Ses premiers jours ressemblent banalement à ceux
de n'importe quel stagiaire dans n'importe quelle
entreprise, consistant à apporter des tasses de
café. Aussi anodine qu'elle paraisse, cette tâche
provoque le premier malentendu avec la hiérarchie
ou comment trop bien parler la langue du pays
entraîne notre héroïne dans une spirale
infernale qui trouvera son terme dans les
toilettes de la compagnie Yumimoto.
Cependant, ayant signé un contrat pour un an, la
jeune occidentale n'entend pas se laisser abattre.
Les humiliations deviennent des défis, les
brimades le moyen de faire travailler ses
neurones et le tout un excellent roman, truffé
d'absurde et de surréalisme à la manière
Nothomb, au vocabulaire toujours aussi recherché,
aux affèteries typiques mais délicieuses.
L'issue du contrat, et donc du roman, se joue
dans un dialogue jubilatoire entre l'employée
occidentale qui présente sa démission, et sa
supérieure immédiate.
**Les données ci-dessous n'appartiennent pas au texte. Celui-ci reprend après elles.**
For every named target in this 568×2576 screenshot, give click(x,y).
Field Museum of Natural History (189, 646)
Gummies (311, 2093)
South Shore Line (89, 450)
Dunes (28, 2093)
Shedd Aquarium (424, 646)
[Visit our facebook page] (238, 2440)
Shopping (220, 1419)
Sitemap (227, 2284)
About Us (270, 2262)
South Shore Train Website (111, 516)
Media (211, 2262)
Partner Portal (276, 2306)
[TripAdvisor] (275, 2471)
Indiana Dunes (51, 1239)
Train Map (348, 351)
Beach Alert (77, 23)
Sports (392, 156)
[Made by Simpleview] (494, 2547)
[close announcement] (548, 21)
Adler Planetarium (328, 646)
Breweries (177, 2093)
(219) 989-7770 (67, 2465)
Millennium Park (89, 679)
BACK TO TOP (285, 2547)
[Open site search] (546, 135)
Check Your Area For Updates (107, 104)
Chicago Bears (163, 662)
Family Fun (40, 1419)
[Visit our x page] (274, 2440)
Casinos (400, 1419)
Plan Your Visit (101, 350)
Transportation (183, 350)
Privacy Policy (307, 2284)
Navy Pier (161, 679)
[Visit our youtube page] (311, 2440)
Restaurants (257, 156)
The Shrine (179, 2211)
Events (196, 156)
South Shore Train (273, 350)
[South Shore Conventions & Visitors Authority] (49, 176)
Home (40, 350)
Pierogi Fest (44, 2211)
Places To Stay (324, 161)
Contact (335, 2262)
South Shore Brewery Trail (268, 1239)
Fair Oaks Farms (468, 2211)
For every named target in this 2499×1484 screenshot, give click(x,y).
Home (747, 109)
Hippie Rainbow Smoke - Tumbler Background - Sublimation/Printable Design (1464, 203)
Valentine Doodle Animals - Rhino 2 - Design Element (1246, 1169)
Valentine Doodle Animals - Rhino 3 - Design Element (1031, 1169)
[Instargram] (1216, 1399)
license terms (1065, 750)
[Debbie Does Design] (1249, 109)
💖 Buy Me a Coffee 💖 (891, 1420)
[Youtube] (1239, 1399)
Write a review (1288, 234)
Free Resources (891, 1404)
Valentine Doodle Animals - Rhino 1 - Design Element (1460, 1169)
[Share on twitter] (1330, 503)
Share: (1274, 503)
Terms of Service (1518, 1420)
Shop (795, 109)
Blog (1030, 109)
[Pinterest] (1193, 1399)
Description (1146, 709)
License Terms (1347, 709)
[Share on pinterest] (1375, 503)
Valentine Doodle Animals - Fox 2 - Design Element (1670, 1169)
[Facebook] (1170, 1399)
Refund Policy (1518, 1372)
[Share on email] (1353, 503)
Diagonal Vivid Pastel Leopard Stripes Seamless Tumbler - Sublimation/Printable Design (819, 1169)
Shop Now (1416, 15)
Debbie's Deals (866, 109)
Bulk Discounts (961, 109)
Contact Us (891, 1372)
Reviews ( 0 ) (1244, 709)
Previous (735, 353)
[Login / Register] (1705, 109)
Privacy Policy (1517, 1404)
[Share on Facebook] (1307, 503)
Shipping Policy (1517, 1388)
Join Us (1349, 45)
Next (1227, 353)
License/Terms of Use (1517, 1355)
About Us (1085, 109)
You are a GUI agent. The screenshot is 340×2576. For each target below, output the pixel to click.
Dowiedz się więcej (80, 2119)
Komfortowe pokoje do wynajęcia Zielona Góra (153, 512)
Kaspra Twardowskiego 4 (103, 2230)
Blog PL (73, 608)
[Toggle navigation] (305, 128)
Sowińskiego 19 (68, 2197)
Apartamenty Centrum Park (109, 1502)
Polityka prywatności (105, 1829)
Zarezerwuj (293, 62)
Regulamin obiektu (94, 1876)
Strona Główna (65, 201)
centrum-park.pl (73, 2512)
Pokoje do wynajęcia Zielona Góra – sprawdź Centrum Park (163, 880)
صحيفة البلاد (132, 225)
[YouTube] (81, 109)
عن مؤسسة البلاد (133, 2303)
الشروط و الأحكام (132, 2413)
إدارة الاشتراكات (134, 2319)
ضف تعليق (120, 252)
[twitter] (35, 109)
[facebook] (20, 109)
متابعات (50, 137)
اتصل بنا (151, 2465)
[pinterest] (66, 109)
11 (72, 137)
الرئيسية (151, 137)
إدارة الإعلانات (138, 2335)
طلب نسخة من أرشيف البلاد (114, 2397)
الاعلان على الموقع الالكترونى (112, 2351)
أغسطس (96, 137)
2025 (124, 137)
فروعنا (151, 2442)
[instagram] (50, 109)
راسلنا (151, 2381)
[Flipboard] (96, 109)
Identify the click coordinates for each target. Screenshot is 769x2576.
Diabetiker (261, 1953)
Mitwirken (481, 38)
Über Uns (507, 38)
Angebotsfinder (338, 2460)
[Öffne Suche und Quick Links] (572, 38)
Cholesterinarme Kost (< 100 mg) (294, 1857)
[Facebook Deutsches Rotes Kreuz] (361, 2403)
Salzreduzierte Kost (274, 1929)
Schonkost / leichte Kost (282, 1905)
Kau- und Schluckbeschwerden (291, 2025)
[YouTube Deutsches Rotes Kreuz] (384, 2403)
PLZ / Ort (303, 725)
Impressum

Démission préparée
avec un plaisir pervers car si elle respecte
scrupuleusement le protocole japonais, elle n'en
est pas moins un joli pied de nez à cette
culture entrepreneuriale si particulière.
Avec une régularité de métronome, Amélie
Nothomb donne rendez-vous à ses "fans"
tous les ans. Derrière son visage poupin et son
air de jeune fille de bonne famille, elle
multiplie les univers bizarres, les situations
incongrues et les héros provocateurs. Dans tous
ses ouvrages, le lecteur retrouvera son humour
corrosif, souvent servi et renforcé par
l'utilisation d'un langage châtié, d'une préciosité
d'un autre siècle qui se marie fort bien avec
des histoires souvent cruelles.
Geneviève Duchemin ( www.paru.com )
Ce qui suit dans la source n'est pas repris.